Archeology. The term was not well known in Karigan’s world, but she had visited enough museums to recognize it. “You dig up old things.”
“That is quite right, my dear, and study the artifacts so my colleagues and I may understand the past.”
“I’m afraid I have not heard of your Imperial University,” Karigan replied. “In fact, all I know about where I am is that this place is called Mill City.”
“What is your name and from where do you hail?” the professor asked, his gaze on her sharpening.
Karigan returned his gaze no less keenly. She wanted to trust but was not sure how much. Still, she was a Green Rider whose embassy made her a representative of the king, which meant she should not hide but declare herself, especially in the presence of someone who seemed intent on helping her.
“My name is Karigan G’ladheon. I am a king’s messenger, a Green Rider, from the realm of Sacoridia. I noticed you have some furnishings in your house that are from Sacoridia, which tells me you are not unfamiliar with my country.”
When she had said her name, he leaned forward staring right into her eyes, squinting as if to divine something about her, and then opened his mouth to speak. But instead, he clamped it shut and rose abruptly from his chair to pace as though deeply unsettled.
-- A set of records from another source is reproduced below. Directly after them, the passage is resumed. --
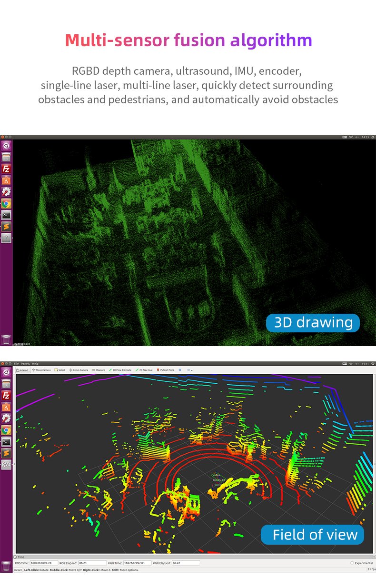Click the Focus Camera tool
This screenshot has width=376, height=588.
click(x=79, y=370)
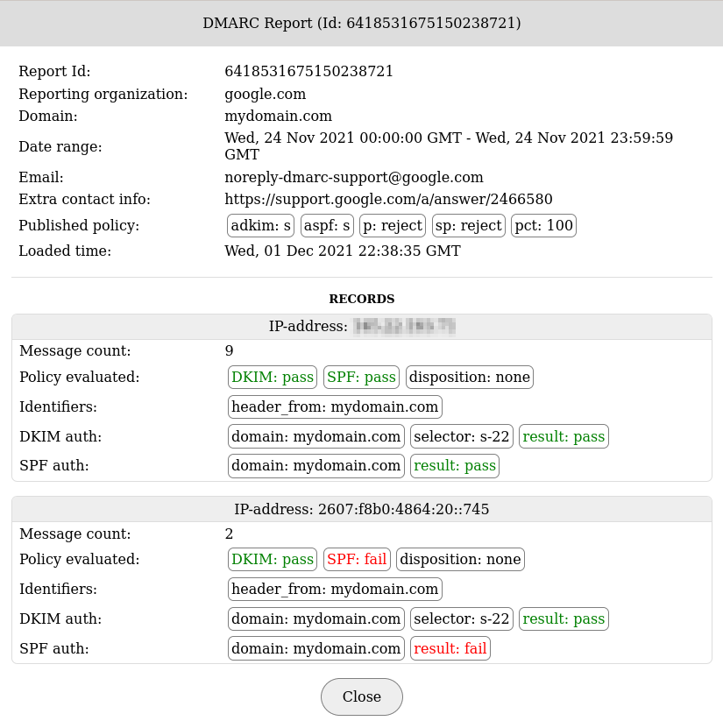Click the Loaded time value
The image size is (723, 728).
click(x=342, y=251)
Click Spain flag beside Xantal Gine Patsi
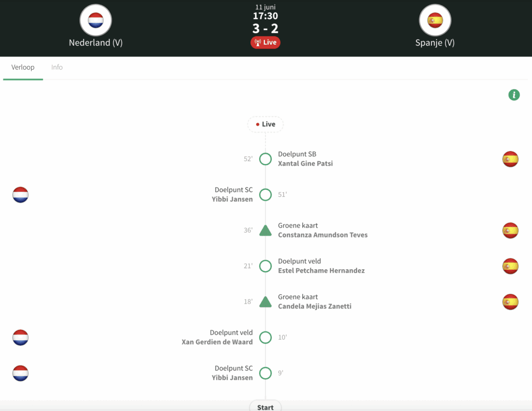Image resolution: width=532 pixels, height=411 pixels. click(510, 159)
Karigan watched as he walked furrows across the floorboards, his hands clasped behind his back, his posture stooped. He spoke as if to himself. “Delusional. Delusional is the only rational explanation. But the objects. Those appear to be authentic.” He paused once more, pivoting toward her. “The objects. How did you come by them?”
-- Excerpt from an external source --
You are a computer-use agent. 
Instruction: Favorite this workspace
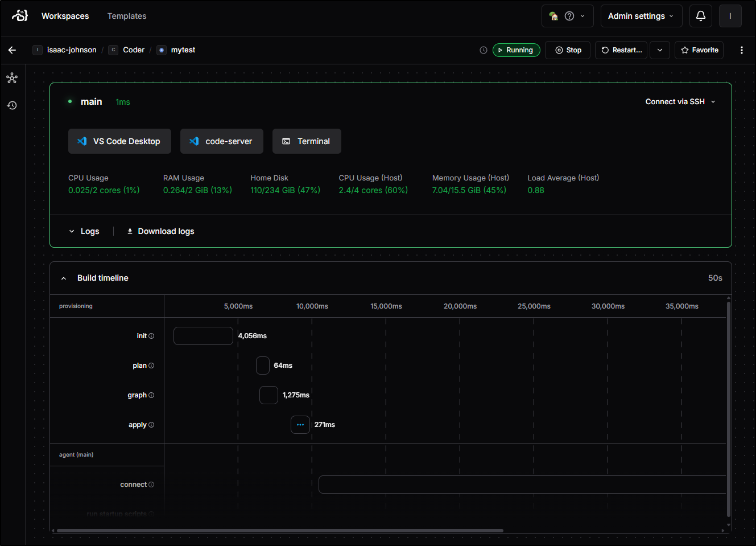pos(699,50)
“If you are referring to my belongings,” she replied, her irritation flaring, “the crystal I inherited from my mother, and the walking cane was a gift. I would like them back, please, and my uniform, too.”
“You do not claim the winged horse brooch?”
He could see it? Another indication magic was not working here. Rider brooches had spells of concealment on them so that only other Riders could see them.
“The brooch is my badge of office.”
He leaned over her, the friendly smile absent from his face. “Do not lie to me, girl. You are playing a very dangerous game. Where did you acquire those artifacts?”
“Who is the one playing games here, I wonder. I am telling you the truth.” If he actually reached out to shake her, which it looked like he wanted to do, she would break his nose. “I demand you return my belongings to me, and that you present me to an authority of your government.”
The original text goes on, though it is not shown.